**Work instruction:** Reproduce exactly the run of lines that begins with the one containing "How do I perform: Click" and ends with the last line of the records, omitting pictures.

:: Data supplied ::

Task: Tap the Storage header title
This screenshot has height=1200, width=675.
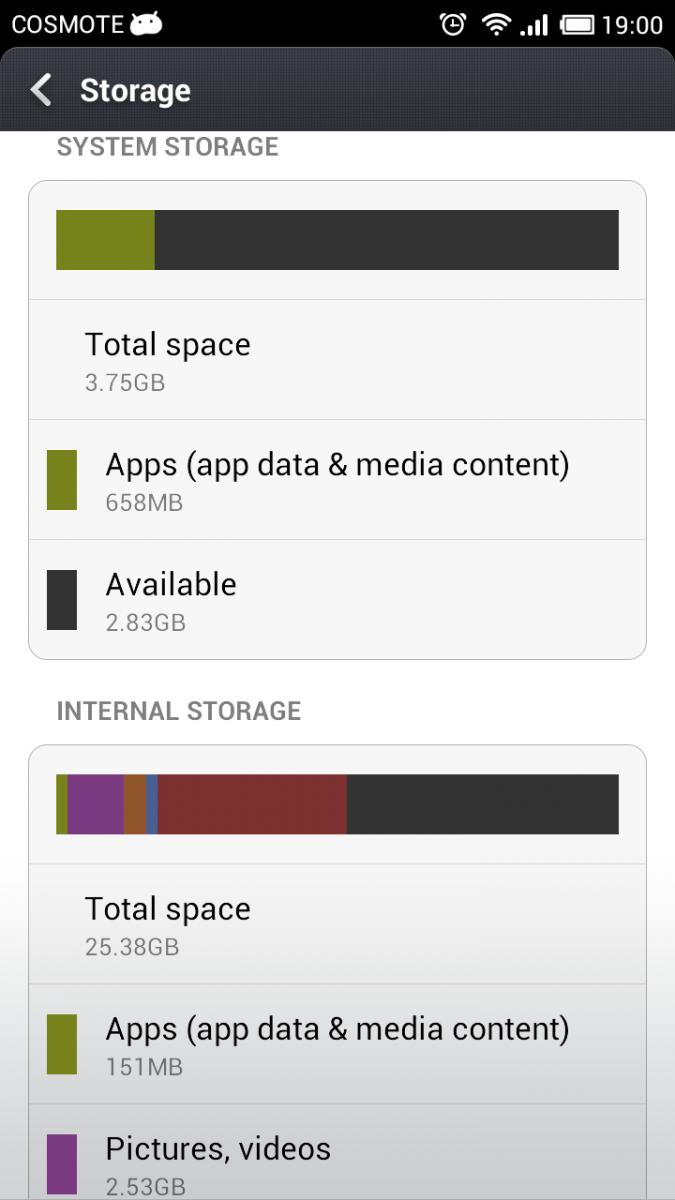Action: (x=135, y=90)
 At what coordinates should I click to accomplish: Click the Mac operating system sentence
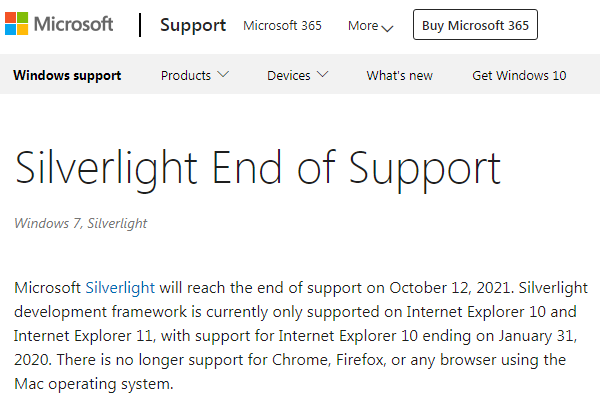tap(94, 384)
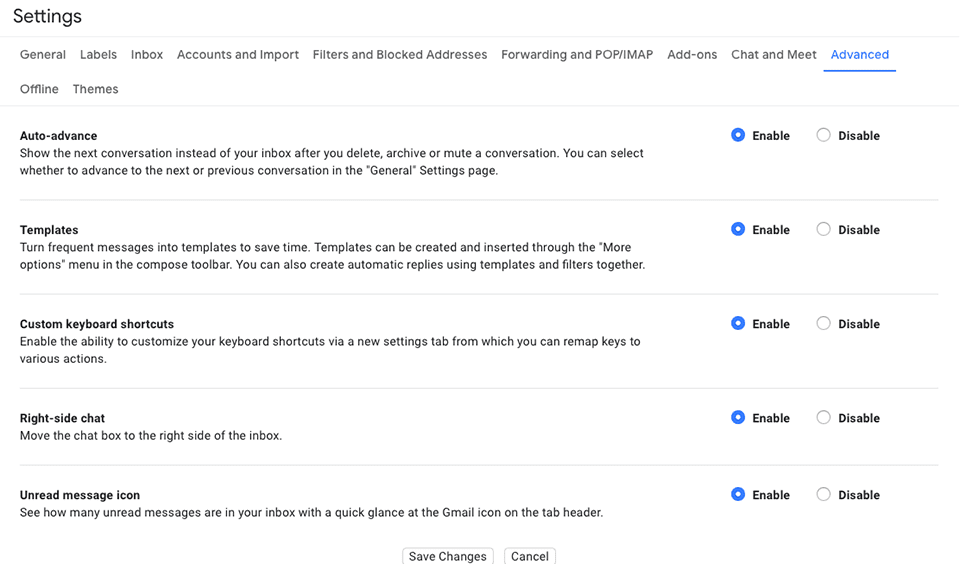This screenshot has height=564, width=960.
Task: Disable the Auto-advance feature
Action: pos(823,135)
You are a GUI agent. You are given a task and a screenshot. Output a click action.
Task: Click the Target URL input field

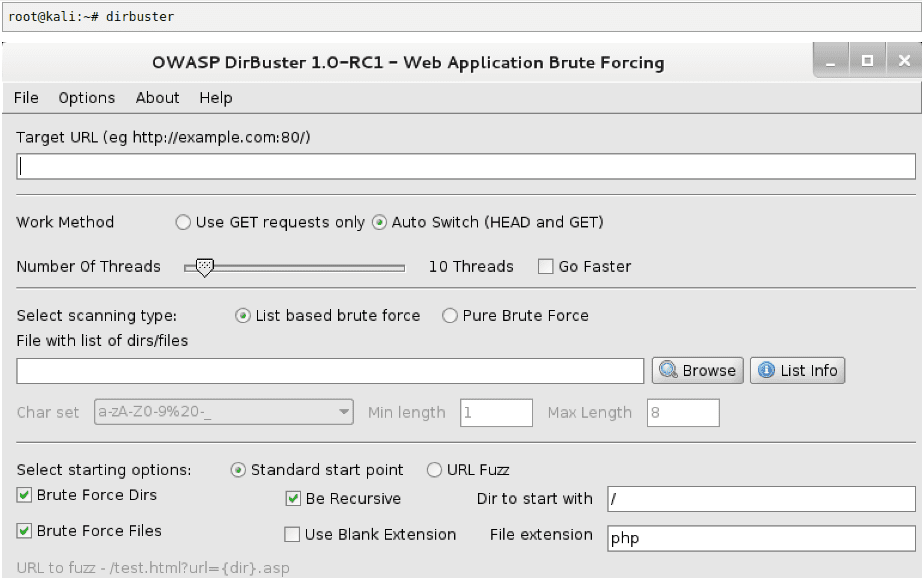[466, 167]
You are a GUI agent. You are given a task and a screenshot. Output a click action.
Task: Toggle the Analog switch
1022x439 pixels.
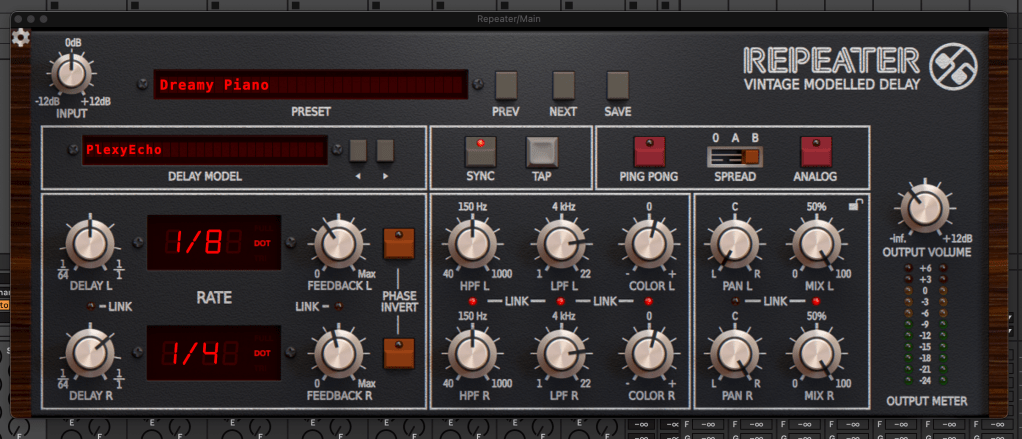point(816,152)
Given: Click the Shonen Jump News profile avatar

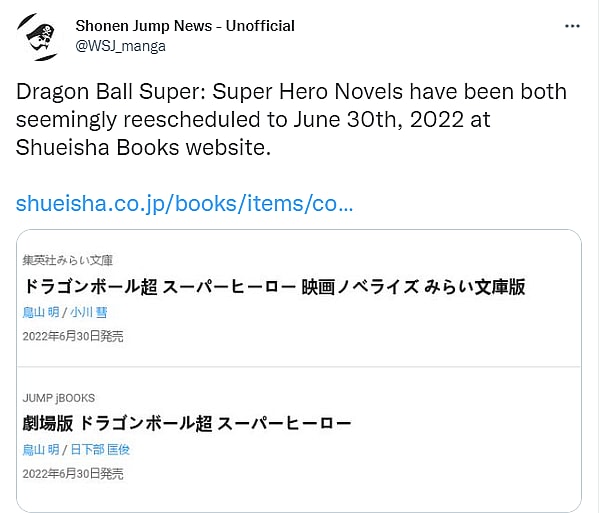Looking at the screenshot, I should (x=37, y=35).
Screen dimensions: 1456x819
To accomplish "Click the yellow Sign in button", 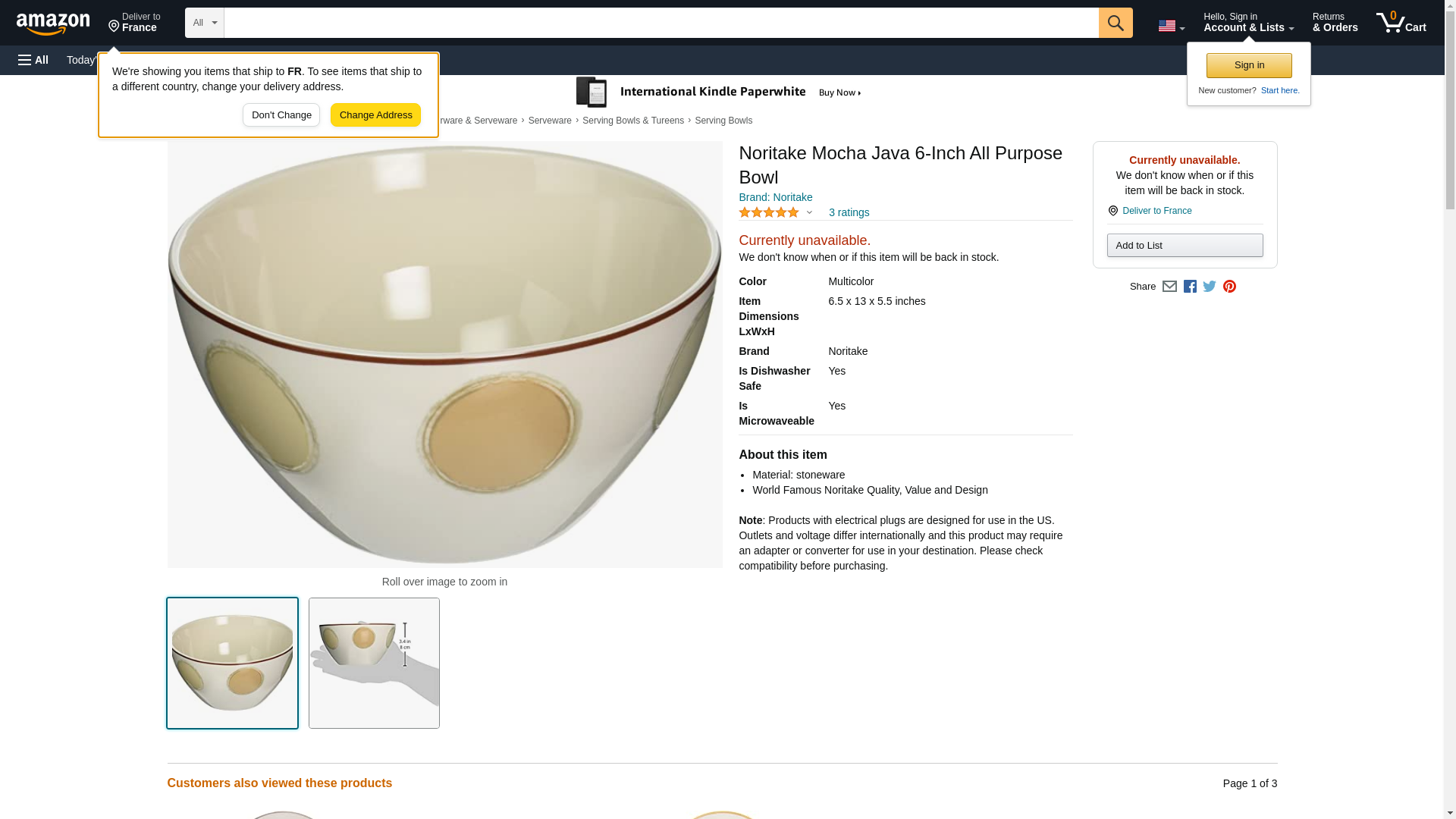I will (x=1249, y=65).
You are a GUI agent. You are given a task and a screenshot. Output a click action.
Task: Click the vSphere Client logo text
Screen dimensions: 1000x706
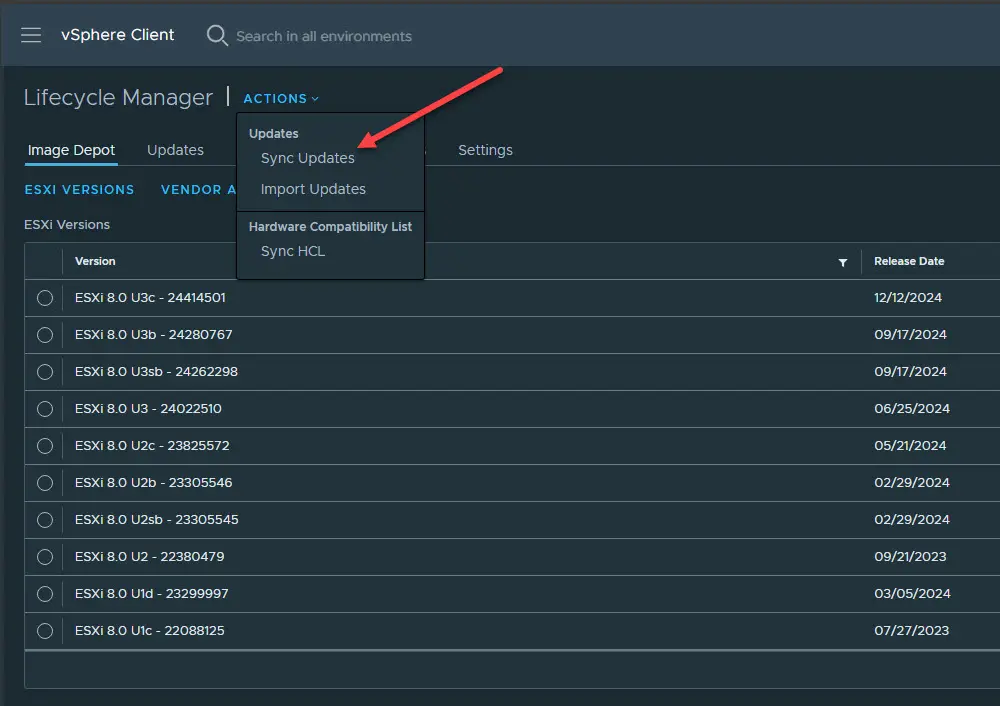pyautogui.click(x=117, y=35)
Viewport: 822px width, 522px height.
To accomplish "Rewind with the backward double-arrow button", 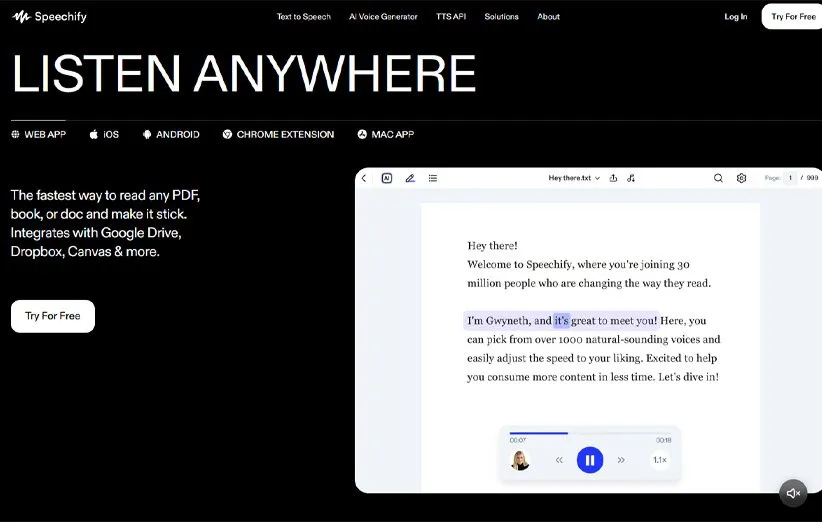I will (x=559, y=460).
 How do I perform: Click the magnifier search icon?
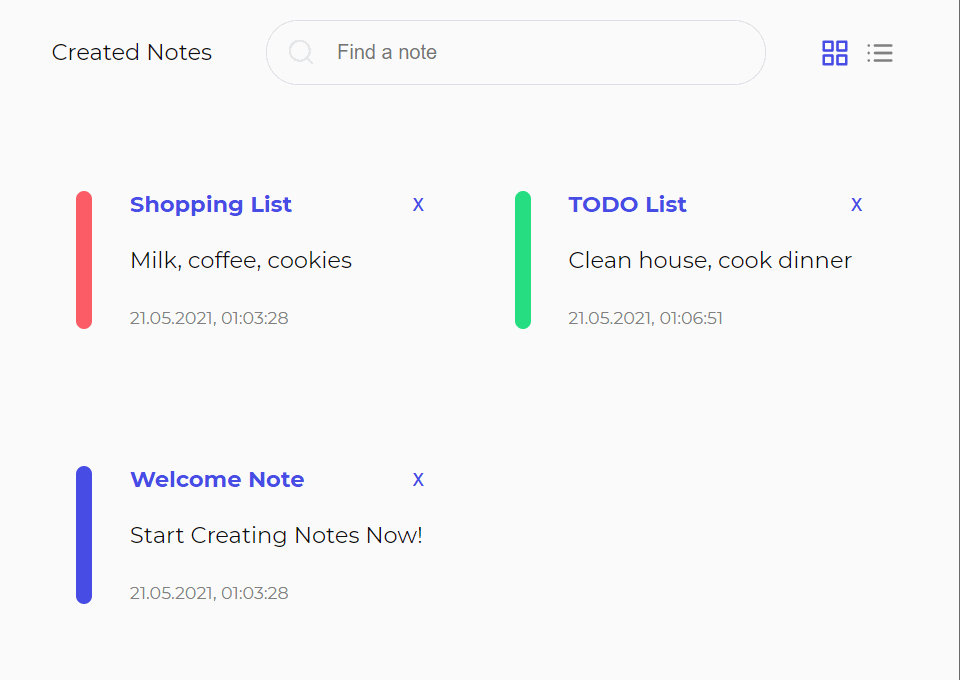pyautogui.click(x=301, y=52)
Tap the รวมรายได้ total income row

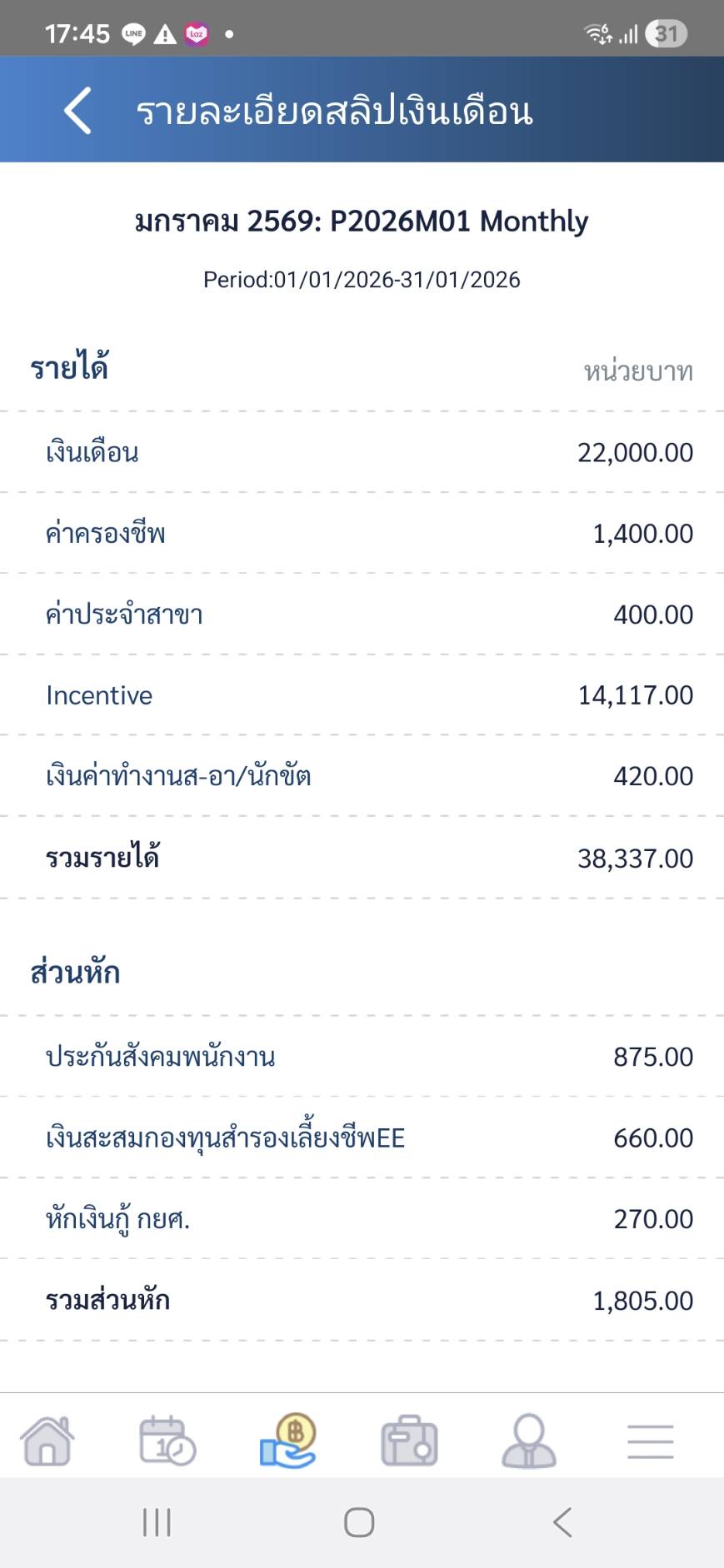pos(362,858)
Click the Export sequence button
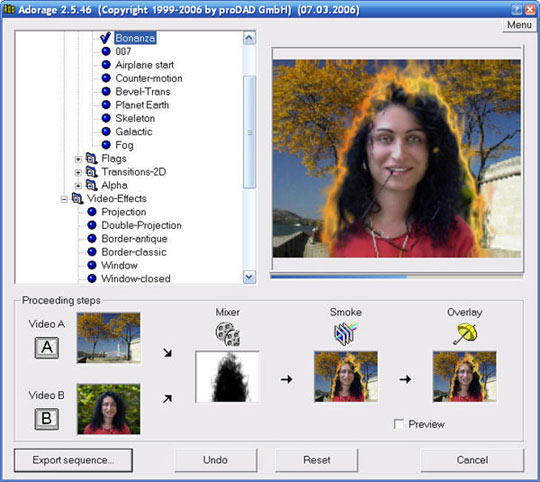 [x=73, y=460]
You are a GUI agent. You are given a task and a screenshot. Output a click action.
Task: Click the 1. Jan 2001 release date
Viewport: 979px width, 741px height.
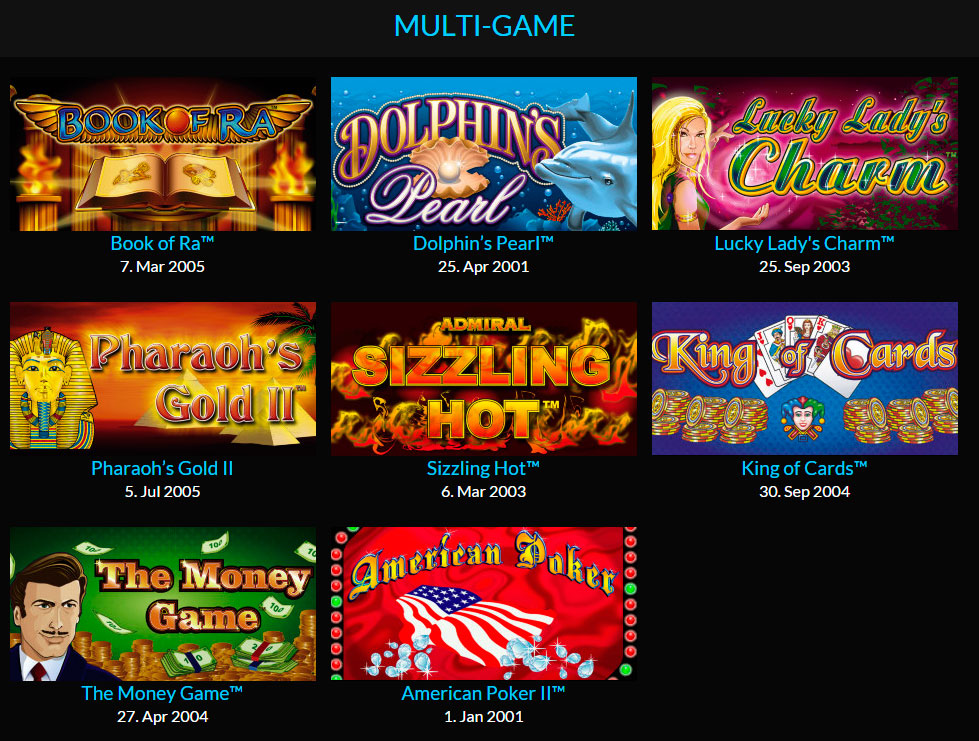(484, 716)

:::

**Exercise response:**
 How do I perform: Click the magnifier search icon?
pyautogui.click(x=301, y=52)
Tap the รวมรายได้ total income row

pos(362,858)
Click the Export sequence button
 [x=73, y=460]
You are a GUI agent. You are given a task and a screenshot. Output a click action.
Task: Click the 1. Jan 2001 release date
Viewport: 979px width, 741px height.
(484, 716)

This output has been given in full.